Microorganisms (bacteria) naturally form biofilms on solid surfaces. Biofilms can be found in a variety of natural sites, such as sea water sediments, soils, and a range of wastewaters, such as municipal, dye, agricultural, and industrial wastewaters. The biofilms are normally dangerous to human health due to their inherited robustness. Electrochemically active biofilms (EABs) generated by electrochemically active microorganisms (EAMs) have potential applications in bioenergy production, green chemical synthesis, bioremediation, bio-corrosion mitigation, and biosensor development. EABs have attracted considerable attention in bioelectrochemical systems, such as microbial fuel cells (MFCs) and microbial electrolysis cells, where they act as living bio-anode or bio-cathode catalysts. EABs are an anode material in MFCs that generate an excess of electrons and protons by biologically oxidizing substrates, such as sodium acetate or organic waste, and the flow of these electrons produces significant amounts of electricity. Recently, it was found that EABs can be used as a biogenic-reducing tool to synthesize metal nanoparticles and metal–metal oxide nanocomposites. The EAB-mediated synthesis of metal nanoparticles and metal–metal oxide nanocomposites is expected to provide a new avenue for the greener synthesis of nanomaterials with high efficiency than other synthetic procedures.
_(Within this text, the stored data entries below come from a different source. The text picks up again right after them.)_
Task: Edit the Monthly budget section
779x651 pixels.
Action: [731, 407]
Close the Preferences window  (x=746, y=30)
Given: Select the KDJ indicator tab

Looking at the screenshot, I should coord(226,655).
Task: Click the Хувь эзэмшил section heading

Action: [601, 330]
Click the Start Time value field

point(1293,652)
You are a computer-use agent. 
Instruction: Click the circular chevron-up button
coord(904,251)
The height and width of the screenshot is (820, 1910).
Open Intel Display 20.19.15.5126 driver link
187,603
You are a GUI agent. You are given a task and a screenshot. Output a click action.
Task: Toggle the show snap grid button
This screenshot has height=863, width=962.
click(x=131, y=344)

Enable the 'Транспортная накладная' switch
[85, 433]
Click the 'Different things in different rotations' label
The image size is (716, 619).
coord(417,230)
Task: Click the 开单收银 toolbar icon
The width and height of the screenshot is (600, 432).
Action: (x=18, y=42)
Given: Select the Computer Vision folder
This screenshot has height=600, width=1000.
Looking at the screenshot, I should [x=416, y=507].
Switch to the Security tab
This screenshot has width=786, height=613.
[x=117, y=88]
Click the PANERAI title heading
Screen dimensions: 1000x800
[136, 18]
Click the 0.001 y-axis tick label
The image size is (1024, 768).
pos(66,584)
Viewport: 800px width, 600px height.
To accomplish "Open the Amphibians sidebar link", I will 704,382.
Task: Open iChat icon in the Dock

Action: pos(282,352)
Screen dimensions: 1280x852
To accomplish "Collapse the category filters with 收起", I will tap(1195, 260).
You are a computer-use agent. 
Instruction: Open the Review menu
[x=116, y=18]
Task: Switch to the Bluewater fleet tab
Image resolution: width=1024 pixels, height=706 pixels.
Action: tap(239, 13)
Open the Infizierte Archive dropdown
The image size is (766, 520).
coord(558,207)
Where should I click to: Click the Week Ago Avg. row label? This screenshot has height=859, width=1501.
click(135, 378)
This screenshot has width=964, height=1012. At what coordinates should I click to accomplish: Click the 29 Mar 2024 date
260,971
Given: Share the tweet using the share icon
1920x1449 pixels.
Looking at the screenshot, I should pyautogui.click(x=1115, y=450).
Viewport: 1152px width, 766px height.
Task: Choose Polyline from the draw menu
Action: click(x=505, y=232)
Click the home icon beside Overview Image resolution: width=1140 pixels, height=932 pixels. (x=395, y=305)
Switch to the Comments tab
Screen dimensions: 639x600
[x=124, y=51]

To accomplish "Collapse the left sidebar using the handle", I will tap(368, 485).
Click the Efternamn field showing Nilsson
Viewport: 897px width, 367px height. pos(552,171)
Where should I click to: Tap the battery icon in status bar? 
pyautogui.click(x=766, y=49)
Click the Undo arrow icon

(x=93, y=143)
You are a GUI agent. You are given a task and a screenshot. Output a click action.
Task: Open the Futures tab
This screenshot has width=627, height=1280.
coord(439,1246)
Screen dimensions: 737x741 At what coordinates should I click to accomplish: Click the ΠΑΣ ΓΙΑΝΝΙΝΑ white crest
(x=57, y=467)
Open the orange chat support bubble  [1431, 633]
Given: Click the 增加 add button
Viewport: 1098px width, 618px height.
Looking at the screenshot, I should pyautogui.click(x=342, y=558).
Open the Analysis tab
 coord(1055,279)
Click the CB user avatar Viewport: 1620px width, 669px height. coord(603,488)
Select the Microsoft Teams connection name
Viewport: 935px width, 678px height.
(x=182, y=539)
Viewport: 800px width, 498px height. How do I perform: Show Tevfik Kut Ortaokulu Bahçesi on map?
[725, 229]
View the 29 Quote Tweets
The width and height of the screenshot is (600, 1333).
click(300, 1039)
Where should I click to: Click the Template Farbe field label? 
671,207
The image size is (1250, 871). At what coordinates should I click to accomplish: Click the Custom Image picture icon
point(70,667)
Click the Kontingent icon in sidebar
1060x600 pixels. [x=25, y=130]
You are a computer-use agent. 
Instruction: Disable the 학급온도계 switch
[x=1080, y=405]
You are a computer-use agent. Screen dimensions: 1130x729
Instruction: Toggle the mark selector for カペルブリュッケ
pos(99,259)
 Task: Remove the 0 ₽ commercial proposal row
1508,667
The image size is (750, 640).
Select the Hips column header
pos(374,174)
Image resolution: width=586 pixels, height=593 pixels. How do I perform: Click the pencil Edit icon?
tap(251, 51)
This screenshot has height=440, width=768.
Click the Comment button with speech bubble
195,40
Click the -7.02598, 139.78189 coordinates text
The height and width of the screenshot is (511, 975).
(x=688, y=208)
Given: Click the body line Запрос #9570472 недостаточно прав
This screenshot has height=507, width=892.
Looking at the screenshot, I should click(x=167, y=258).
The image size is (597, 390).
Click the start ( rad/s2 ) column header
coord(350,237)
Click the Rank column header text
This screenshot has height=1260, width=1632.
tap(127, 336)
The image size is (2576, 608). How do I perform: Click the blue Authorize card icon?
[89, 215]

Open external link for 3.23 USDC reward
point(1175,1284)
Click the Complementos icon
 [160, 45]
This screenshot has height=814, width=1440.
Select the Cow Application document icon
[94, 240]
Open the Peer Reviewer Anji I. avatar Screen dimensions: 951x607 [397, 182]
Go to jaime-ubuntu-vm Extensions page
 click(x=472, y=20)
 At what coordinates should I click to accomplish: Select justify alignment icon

It was also found that EABs could be effectively used as a tool to provide electrons and protons by biologically decomposing acetate which is later used in the presence of a suitable catalyst for the bio-hydrogen production. These nanoparticles as well as nanocomposites syntheses and bio-hydrogen production takes place in water at 30 °C and does not involve any energy input which make these approaches highly efficient. These findings show that EAB is a fascinating biogenic tool for MFCs, nanomaterials synthesis, bioremediation, and bio-hydrogen production.